It’s normal that your perception of effort during a similar training session increases when it’s hot. When we’re hot, blood is forced towards the skin to cool the body through sweating. This means that there is less blood available to transport oxygen towards muscles, which limits how much effort you can make. Heat and humidity can also slow down your recovery post-training, because your body will use its energy to cool down rather than to transport nutrients to the muscles. So, leave your GPS watch at home, start your workout slower than usual, and accelerate in the second half if you feel good. Your body needs one to two weeks to acclimatize to the heat. It will adapt by reducing its cardiac frequency and temperature and by increasing its sweat rate. Some studies suggest that training in hot weather, by creating adaptations, can enable you to improve your performance once the cooler temperatures return.
Hydrating properly is important, especially when it’s hot. Sweat enables you to lose heat and therefore to cool down. However, sweating is less efficient if the weather is hot and humid, and when we become dehydrated. It’s simple, the more dehydrated we are, the less we sweat, the hotter we feel and the more our performance diminishes! It’s important to begin your workout or competition well hydrated by drinking regularly. The recommendation is to drink around 5 to 7 ml of fluid per kilogram of body weight within the four hours before your workout or competition, and if your urine is still dark, to drink another 3 to 5 ml of fluid per kilogram of weight in the two hours before. During your workout, you need to drink regularly but respect your thirst and not drink too much. If your workout is longer than one hour, go for a sports drink. A drink that contains sodium and carbohydrates in adequate amounts allows a better hydration than water alone. However, a drink that contains too many carbohydrates (over 8%) can have the opposite effect by diminishing gastric emptying and therefore reducing the quantity of liquid available for absorption, and can also cause gastro-intestinal issues. It should be noted that when it’s hot and the skin’s temperature goes beyond 27oC, dehydration becomes a limiting factor to endurance performance. For each increase of 1oC, performance diminishes by around 1.5%. Therefore, proper hydration is essential when it’s hot. You should know that pouring water over your head has no beneficial effect on performance and doesn’t help the body to cool down, you’re better off drinking it!

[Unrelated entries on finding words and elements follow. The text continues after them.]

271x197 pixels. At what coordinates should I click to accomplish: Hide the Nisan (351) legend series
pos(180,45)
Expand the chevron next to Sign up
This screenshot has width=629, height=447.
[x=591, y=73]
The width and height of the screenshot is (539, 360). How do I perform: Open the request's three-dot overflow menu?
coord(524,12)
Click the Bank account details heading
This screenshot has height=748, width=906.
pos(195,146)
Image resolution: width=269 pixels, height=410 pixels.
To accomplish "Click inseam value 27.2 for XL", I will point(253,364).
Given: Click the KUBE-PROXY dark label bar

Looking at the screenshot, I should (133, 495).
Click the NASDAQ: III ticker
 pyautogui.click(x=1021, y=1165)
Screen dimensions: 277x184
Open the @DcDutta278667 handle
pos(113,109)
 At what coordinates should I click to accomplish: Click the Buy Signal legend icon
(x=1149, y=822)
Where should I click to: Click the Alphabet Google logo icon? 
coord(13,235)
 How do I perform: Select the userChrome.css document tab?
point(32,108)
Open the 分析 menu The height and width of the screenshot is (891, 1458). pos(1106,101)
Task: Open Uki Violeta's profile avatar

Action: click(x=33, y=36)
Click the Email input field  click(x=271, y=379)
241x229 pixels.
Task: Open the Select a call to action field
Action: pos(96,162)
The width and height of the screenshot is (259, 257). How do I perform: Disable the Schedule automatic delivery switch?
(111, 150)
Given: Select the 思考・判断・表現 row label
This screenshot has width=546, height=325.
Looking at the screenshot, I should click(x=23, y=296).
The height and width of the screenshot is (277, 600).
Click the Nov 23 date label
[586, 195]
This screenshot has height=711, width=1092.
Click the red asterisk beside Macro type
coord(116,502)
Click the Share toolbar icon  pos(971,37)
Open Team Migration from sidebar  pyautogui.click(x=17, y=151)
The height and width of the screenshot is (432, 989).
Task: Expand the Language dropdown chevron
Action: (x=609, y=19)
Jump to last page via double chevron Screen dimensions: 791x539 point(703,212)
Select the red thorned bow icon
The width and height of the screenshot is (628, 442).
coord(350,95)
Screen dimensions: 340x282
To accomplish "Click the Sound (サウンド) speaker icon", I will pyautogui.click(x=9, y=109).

If you were intending to have a few drinks the evening prior to your race, you should know that alcohol can impair your performance. Alcohol is a diuretic, which means it increases the production of urine and can cause dehydration. It also causes a reduction in antidiuretic hormone (ADH) and triggers the body to eliminate more water than it absorbs. What’s more, calories in alcohol are not used to produce energy and are not useful to athletes. Alcohol also impacts on the quality of your sleep, muscle and glycogen synthesis, and recovery. You should always avoid drinking alcohol before or after a workout or a race, but even more importantly when it is hot outside, since heat and alcohol will have cumulative effects on causing dehydration and poor recovery.
Water and sodium losses vary greatly from one person to another, so it’s important to prepare a personalized hydration plan and try it out before a competition. If you want to estimate how much fluid you need to drink before a race or sporting event, it’s important to know your own water losses and to aim to lose no more than 2% of your body weight during your competition. To do that, you can weigh yourself before and after a long run or workout and calculate your fluid losses.
Here’s an example of this calculation. My weight Sunday morning was 60.9kg. I ran 14km, didn’t drink anything and my weight post-run was 60kg. I therefore lost 0.9kg = 0.9L = 900ml. So, to replace this fluid loss, I need to drink a total of 900ml. I can estimate that if I run a marathon (around three times that distance) in the same conditions (speed and temperature), my water losses will triple, so 2.7L. I need to aim to lose no more than 2% of my body weight during my race: 00.2 x 60.9kg = 1.2 kg = 1.2L. So, during my marathon, I should drink at least 2.7L – 1.2L = 1.5L of fluid in total.